Evet, arkadaşlar, diyelim ki burada, Türkiye'de bir darbe teşebbüsü ihtimali var. Peki, bunu engelleyecek olan halk mıdır? Biz bu darbe teşebbüslerini, bu darbeleri halkları silahlandırarak, halkları sokağa dökerek mi püskürtmeyi düşünüyoruz? Bence burada da bir düşünmemiz gerekiyor. Bizim halklara, halka bu sorumluluğu yükleme gibi bir durumumuz mu var? Madem ki öyle iktidar ne işe yarıyor, bunu sormak lazım. Eğer her şeyi halk yapacaksa burada iktidarın görevi ne oluyor, bir de bunu sorgulamak lazım arkadaşlar. Eğer Türkiye'de bir darbe girişimi tehlikesi varsa bunu püskürtme görevine ve yetkisine sahip, sorumluluğuna sahip olan taraf iktidardır ve bunu önlemeye çalışması gereken iktidardır ama toplumu silahlandırarak olacak bir çalışma emin olun daha kötü sonuçlara yol açacaktır. Niye diyoruz bunu? Çünkü sizler o çok güvendiğiniz cemaati ülkenin bütün yapılarına sızdırdınız, hepsinde konumlandırdınız ve onlar o yetkileri kullanarak size karşı darbe yaptılar. 15 Temmuz bunun sonucuydu arkadaşlar. İşte, o çok güvendiğiniz, silahlandırdığınız, yetkilendirdiğiniz askerler, dokunulmazlık zırhıyla zırhlandırdığınız o yetkilerle onlar geldiler, bu ülkede darbe girişiminde bulundular. Peki, siz neye göre insanları silahlandıracaksınız? Hangi kritere göre silahlandıracaksınız ya da bu silahlandırma mevzusunun en nihayetinde neye göre, nasıl kullandıracağını nasıl tespit edeceksiniz? Elinizde buna dair bir tespit var mı? Vereceksiniz ellerine insanların silahları insanlar, daha çok erkekler kadınları katledecek.
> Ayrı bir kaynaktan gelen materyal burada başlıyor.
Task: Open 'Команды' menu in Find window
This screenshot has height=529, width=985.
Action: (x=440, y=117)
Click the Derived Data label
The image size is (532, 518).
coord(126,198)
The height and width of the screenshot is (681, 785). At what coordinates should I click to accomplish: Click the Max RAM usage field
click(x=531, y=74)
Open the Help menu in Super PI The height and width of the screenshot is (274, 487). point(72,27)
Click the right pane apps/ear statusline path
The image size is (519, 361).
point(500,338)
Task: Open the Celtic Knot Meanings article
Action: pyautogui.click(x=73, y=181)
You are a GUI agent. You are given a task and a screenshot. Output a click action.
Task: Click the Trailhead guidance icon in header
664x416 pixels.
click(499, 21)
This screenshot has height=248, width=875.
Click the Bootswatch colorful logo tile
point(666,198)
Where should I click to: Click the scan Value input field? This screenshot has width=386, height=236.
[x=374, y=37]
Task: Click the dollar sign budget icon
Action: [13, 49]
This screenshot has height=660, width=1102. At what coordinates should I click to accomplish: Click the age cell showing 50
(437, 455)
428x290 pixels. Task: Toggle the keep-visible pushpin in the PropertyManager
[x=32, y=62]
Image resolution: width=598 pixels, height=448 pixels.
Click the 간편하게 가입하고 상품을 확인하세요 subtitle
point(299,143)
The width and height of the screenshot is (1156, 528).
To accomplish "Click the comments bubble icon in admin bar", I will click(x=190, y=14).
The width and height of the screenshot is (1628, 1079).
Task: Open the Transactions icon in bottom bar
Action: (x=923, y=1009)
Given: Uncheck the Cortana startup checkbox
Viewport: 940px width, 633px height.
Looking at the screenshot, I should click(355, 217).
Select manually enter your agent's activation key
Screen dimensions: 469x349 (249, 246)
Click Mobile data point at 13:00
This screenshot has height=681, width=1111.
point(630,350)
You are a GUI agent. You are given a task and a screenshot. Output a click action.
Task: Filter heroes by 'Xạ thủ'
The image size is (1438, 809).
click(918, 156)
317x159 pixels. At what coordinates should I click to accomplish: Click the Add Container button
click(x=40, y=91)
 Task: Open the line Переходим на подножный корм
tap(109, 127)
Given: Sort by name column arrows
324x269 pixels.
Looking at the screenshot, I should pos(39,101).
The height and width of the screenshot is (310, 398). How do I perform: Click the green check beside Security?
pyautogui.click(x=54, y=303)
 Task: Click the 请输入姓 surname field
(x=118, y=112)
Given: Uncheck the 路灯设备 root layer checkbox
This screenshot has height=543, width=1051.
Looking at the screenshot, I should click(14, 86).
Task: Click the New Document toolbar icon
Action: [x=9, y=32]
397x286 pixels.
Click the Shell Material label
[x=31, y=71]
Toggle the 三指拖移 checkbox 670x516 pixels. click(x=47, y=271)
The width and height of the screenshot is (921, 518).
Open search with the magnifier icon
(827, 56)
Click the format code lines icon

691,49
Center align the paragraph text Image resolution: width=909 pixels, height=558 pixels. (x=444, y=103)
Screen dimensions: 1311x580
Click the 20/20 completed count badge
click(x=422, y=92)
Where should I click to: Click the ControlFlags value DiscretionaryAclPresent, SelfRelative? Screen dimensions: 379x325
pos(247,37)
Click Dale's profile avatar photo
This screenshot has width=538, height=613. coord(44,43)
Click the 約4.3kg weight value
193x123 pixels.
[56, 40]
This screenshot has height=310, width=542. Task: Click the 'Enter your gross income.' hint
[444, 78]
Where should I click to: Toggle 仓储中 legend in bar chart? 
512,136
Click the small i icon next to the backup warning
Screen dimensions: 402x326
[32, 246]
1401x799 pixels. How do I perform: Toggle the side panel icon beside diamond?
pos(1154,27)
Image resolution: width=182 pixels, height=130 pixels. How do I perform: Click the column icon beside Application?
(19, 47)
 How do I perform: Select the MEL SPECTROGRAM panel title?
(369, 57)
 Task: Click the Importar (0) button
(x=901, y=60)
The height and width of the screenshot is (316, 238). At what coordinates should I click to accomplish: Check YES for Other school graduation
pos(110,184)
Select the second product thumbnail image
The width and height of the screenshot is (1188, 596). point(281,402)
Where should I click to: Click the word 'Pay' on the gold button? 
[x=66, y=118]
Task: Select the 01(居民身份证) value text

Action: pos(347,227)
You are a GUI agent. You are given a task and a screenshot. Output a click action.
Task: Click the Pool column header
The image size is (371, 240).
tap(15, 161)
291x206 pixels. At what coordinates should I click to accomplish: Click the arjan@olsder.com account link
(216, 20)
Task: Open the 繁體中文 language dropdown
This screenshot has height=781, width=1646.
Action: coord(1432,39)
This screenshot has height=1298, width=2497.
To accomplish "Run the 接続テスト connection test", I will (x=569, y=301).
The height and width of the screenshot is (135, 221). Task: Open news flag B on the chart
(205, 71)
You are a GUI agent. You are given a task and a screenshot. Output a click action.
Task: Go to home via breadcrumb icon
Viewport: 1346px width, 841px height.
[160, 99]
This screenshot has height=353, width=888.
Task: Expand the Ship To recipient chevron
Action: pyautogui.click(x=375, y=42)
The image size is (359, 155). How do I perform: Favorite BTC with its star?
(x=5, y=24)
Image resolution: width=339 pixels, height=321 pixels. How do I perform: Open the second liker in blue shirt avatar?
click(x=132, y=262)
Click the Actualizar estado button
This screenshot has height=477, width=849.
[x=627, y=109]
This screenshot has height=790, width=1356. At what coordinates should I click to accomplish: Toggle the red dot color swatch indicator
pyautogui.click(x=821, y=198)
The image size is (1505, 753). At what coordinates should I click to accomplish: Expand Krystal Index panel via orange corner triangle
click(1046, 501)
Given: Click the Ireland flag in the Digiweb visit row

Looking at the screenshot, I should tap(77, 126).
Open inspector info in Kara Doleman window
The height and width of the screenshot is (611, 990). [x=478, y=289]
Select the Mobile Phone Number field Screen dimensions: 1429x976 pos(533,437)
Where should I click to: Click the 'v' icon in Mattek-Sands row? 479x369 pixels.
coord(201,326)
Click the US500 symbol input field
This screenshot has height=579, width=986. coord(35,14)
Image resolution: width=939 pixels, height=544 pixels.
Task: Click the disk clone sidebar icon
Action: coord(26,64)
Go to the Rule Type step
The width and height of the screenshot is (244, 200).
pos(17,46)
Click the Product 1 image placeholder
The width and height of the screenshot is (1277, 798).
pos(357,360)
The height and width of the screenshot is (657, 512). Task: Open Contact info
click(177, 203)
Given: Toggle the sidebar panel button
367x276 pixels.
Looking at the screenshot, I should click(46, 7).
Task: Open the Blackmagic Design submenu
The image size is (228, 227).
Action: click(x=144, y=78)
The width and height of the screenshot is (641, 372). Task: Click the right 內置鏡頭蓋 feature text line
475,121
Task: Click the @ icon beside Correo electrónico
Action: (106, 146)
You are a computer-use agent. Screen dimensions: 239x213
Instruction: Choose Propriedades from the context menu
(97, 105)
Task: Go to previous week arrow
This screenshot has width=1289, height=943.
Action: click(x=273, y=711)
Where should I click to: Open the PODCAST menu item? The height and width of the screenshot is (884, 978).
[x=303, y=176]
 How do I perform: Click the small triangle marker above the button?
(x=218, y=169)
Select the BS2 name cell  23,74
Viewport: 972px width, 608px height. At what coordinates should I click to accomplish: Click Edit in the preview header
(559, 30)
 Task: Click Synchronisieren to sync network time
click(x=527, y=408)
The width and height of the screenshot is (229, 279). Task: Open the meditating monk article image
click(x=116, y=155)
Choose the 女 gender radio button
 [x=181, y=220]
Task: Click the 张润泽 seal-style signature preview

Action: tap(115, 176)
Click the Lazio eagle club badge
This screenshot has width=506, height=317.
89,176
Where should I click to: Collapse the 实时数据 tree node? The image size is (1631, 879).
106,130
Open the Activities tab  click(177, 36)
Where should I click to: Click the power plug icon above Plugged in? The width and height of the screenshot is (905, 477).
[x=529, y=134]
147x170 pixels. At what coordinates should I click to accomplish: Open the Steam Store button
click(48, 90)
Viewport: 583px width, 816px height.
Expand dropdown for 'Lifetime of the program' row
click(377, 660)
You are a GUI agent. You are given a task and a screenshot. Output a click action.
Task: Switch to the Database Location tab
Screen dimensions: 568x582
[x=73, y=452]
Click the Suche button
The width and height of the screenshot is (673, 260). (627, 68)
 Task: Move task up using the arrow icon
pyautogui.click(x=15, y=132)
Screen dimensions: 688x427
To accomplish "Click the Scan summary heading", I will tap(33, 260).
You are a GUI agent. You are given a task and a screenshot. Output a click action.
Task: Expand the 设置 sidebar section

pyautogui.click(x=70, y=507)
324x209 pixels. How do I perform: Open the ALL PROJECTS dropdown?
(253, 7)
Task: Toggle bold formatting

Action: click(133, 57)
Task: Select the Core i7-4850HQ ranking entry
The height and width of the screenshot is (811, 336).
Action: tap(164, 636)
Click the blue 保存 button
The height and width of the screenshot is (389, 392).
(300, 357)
Bakın, istatistiklere göre Türkiye'de 414 kadın katledilmiş 2015 yılında ve bunların 309'u ateşli silahlarla yapılmış, gerçekleştirilmiş vakalar. Peki, bu kadınları, toplumun diğer muhalif kesimlerini kim koruyacak bu silahlanan güruhtan? Bununla ilgili bir çalışmanız var mı arkadaşlar? Yok. Yani "Bu ülkede eğer bizim istediğimizin aksine bir sonuç çıkarsa biz bu silahlı grupları sokağa dökeriz." mi diyorsunuz ya da o tehditlerde mi bulunuyorsunuz? Bence bunu da açıklamanız gerekiyor, biraz samimi olarak gelip burada konuşmamız gerekiyor.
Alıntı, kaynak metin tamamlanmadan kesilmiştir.